The pressure doesn't always come from parents; sometimes the school system insists on a brain-disorder label. A Midwestern professor, for example, who wants to protect his daughter's privacy by not using his name, talks about endless phone calls from teachers about his child, who as a preschooler liked to play by herself. Now 7, she grew up the only child in a quiet, academic household, and when she went to school she had trouble getting along with kids her age. She'd play alone, quietly working a puzzle, say, and her teachers were alarmed. Boys would bully her, and she'd retreat.

"First it was the teacher. Then the school counselor. Then the heavies in the school, the principal, start to show up. You go to meetings, and everybody thinks your child has a problem," he said. Doctors and therapists each had a different diagnosis–ADHD, anxiety disorder, obsessive-compulsive disorder, depression–and each diagnosis called for a different drug. But at home, his daughter did well; her grades and reading skills were so good that she was able to advance directly from kindergarten to second grade. The professor continues to refuse drug treatment, and his greatest concern is that his daughter has been labeled "abnormal." "Social conformity and mental health are becoming the same terms," he says. "The person with a different perspective is seen as a candidate for medication."

Lawrence Diller, a San Francisco pediatrician who specializes in ADHD, often prescribes stimulant drugs for children but believes that treating a disorder has become confused with enhancing performance in an increasingly competitive society. Diller wrote Running on Ritalin: A Physician Reflects on Children, Society, and Performance in a Pill (Bantam, 1998, $26), and he lays the blame for a lot of children's behavioral problems on social conditions: Parents are away from home too much, large classes demand conventional behavior, and quirky kids get labeled and lost. "I just don't believe a pill is the moral equivalent of good parenting and good schooling," says Diller. "I prescribe it because I recognize I can't change the larger social and cultural factors. My job is to relieve suffering, and Ritalin, in the short term, will ease suffering."

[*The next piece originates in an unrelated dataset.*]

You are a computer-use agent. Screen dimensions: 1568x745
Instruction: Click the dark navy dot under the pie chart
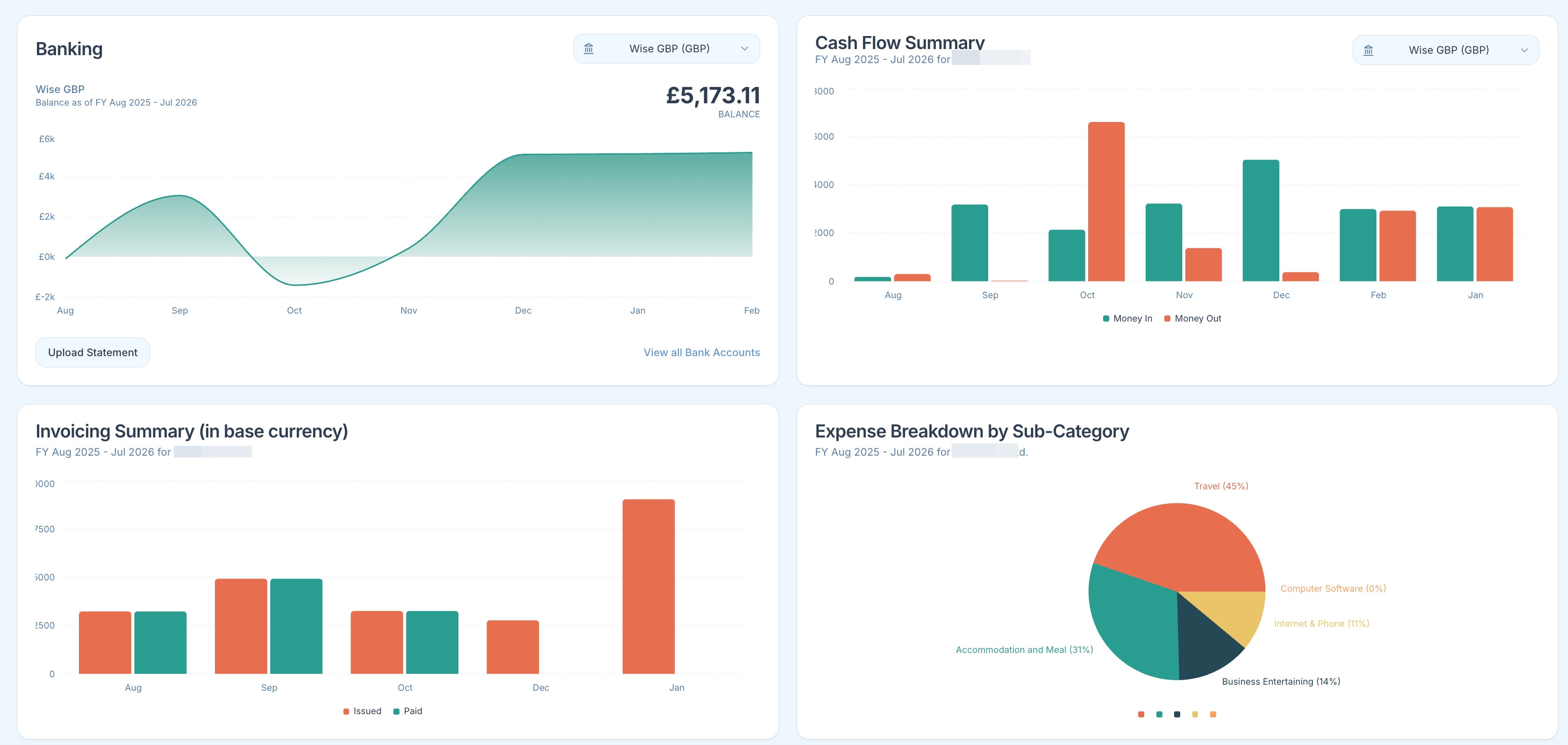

It may ease suffering, but Ritalin will never cure in the way an antibiotic cures an ear infection. The symptoms of ADHD retreat only for as long as those diagnosed with it keep gulping down the little yellow pills. Parents of 1 million children are pinning their hopes on the theory, as yet unproven, that the respite their children get through Ritalin will buy them the attention span they need to develop.

QUESTIONS TO ASK

To drug or not to drug

Testing a child for attention deficit hyperactivity disorder (ADHD) means working with a pediatrician, a child psychiatrist, a child psychologist, or a pediatric neurologist. The specialty matters less than does experience. Beware of therapists who either push drugs immediately or dismiss drugs completely.

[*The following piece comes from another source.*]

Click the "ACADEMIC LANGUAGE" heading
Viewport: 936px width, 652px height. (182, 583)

About two thirds of children don't outgrow the disorder, so be wary of advice to wait and see. Most experts agree that medication can help, but it isn't the only solution - parents and teachers need to learn new ways (through rewards and consequences, for example) to teach their kids how to follow rules and sit still. And don't go to the doctor and accept a prescription after a 15-minute office visit; an evaluation should include medical, psychological, behavioral, and educational assessments. The doctor or therapist should talk both to parents and the child, and get information from teachers before coming to a conclusion.

Once your child is diagnosed, beware of unproven therapies. Sugar doesn't cause ADHD, and a special diet won't cure it. Many children are still treated with traditional one-on-one therapy, with play therapy in a therapist's office, or with biofeedback, none of which has been proven effective in treating ADHD. Previous studies have proven only three approaches to be effective: medication, behavior therapy (in which parents and teachers are taught how to work with children), and a combination of both.